Life is a game of breaks.
Kurtis Blow, pioneering emcee, and Richard “Crazy Legs” Colón, Rock Steady b-boy and breaking vanguard, know this better than most. The two legends, hailing from the age of block parties, park jams, and local relevance, have lived parallel lives each defined by breaks. In Kurtis’ case, it’s “The Breaks,” a certified hip-hop classic that took emceeing to new heights, and in Legs’ case, it’s breaking itself, the acrobatic art form that went from a local Bronx passion to a worldwide cultural movement.
Their respective careers read like trivia compendiums, littered with originated styles, broken ceilings, watershed debuts, and revolutionary returns, but looking back on “The Breaks” evokes more than just nostalgia. It reveals not only how that pivotal release paved the way for hip-hop’s popular ascension, but how two of hip-hop’s most pioneering artists have navigated their own breaks, all while helping others weather their hardships and achieve real empowerment across four decades.

▶ [Data section]
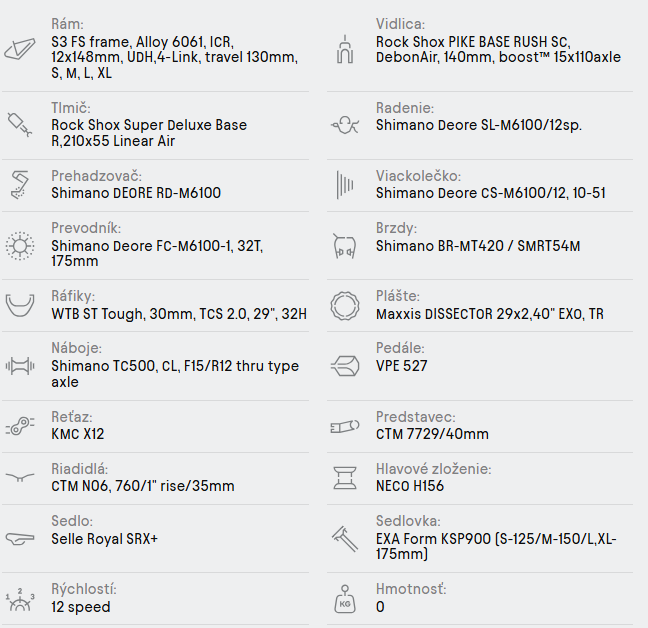648x628 pixels.
Task: Click the chain link icon beside Reťaz
Action: [x=20, y=425]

▶ [Challenges]
1. Answer from the piece on Kurtis Blow and Crazy Legs:
(a) Which crew is Richard "Crazy Legs" Colón described as a b-boy of?
(b) What is the title of the hip-hop classic tied to Kurtis Blow?
(c) Across how many decades have the two helped others weather their hardships?
2. Write out the piece on Kurtis Blow and Crazy Legs from "Kurtis Blow, pioneering" up to and including "worldwide cultural movement.", substituting "street dances" for "park jams".
The listing has no connection to the piece on Kurtis Blow and Crazy Legs.

▶ [Results for each task]
1.
(a) Rock Steady
(b) "The Breaks"
(c) Four decades

2.
Kurtis Blow, pioneering emcee, and Richard “Crazy Legs” Colón, Rock Steady b-boy and breaking vanguard, know this better than most. The two legends, hailing from the age of block parties, street dances, and local relevance, have lived parallel lives each defined by breaks. In Kurtis’ case, it’s “The Breaks,” a certified hip-hop classic that took emceeing to new heights, and in Legs’ case, it’s breaking itself, the acrobatic art form that went from a local Bronx passion to a worldwide cultural movement.